On February 4, the California DFPI announced a consent order issued against a credit union (respondent) following a significant cybersecurity breach. This breach, a ransomware attack, allegedly led to the shutdown of various banking systems from June 29, 2024, to July 15, 2024, and resulted in the unauthorized access to personal identifying information of approximately 500,000 members. During this period, members were unable to access their account information online, although limited access was available through ATMs and in-branch services.
The DFPI Commissioner investigated and identified deficiencies in the respondent’s cybersecurity framework. The investigation highlighted areas needing improvement, including risk management practices, IT risk assessment processes, board reporting, security controls, business continuity management, and the internal audit program. As a result, the consent order mandates the respondent to establish a comprehensive cybersecurity program tailored to its risk profile.
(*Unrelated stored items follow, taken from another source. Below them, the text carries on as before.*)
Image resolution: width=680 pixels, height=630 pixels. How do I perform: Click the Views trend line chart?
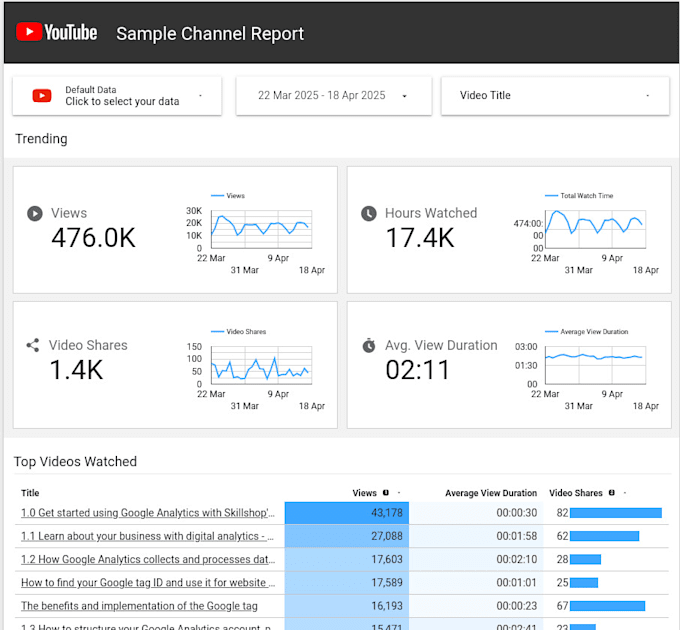[x=261, y=229]
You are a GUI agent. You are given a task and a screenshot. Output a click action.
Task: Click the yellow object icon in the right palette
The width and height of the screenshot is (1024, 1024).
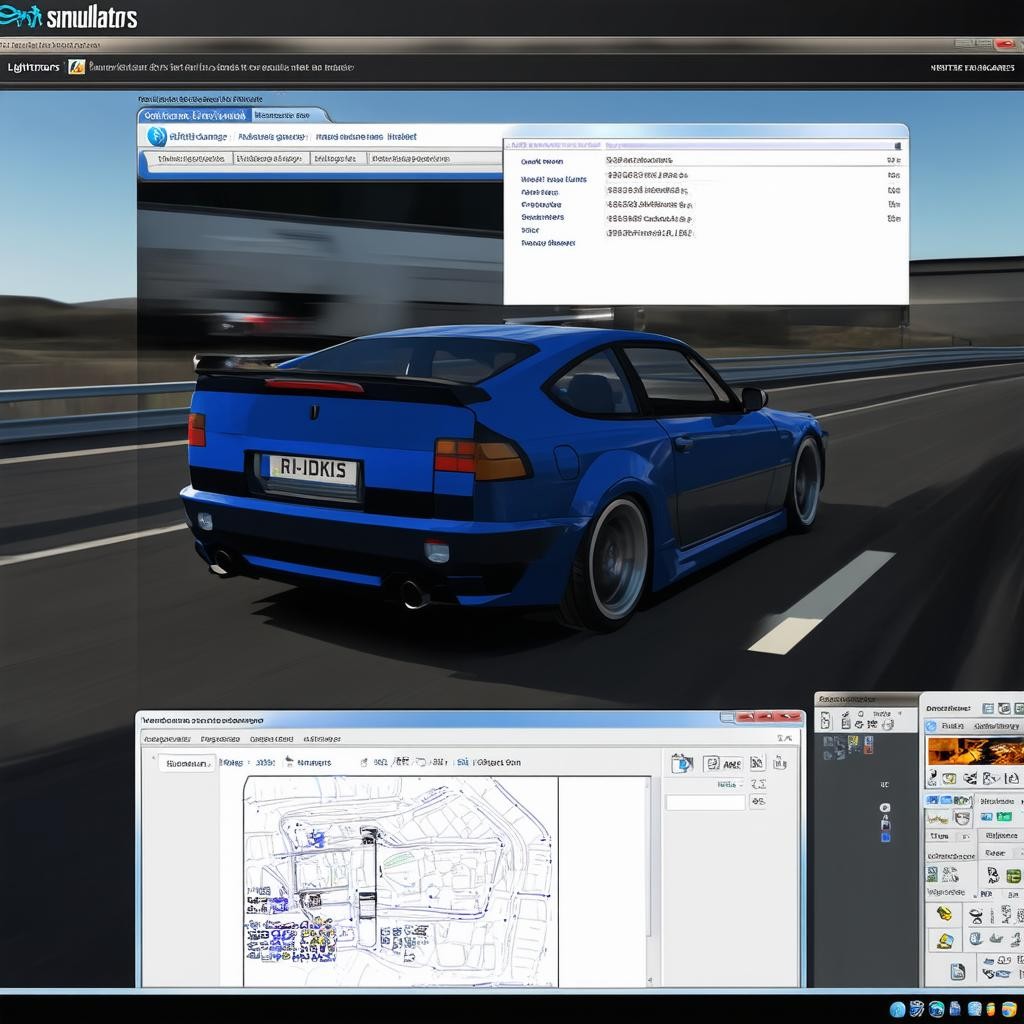coord(943,914)
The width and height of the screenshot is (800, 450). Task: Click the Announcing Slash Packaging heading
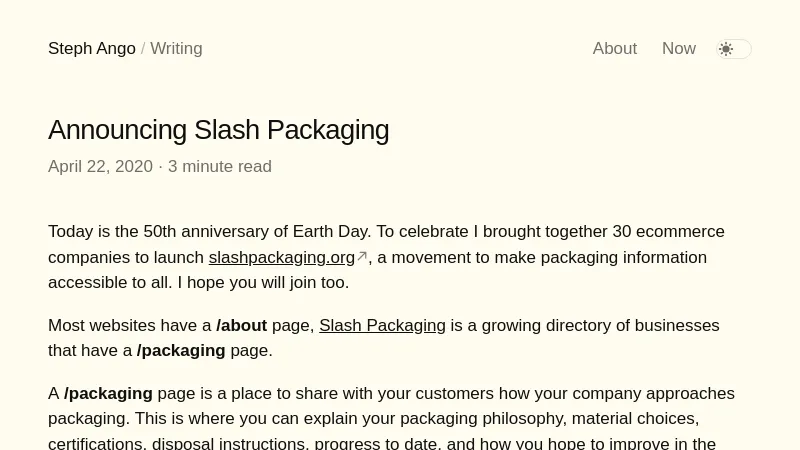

Under the terms of the consent order, respondent is required to appoint a qualified individual to oversee the cybersecurity program, conduct periodic risk assessments, and maintain written policies and procedures to manage identified risks effectively. Additionally, the order stipulates independent testing of the cybersecurity measures, regular reporting to the board of directors, and the implementation of a training program for all personnel. The respondent must also engage a third-party compliance consultant to assist in addressing the corrective actions identified by the Commissioner. The credit union has agreed to pay a monetary penalty of $100,000 and is prohibited from seeking indemnification.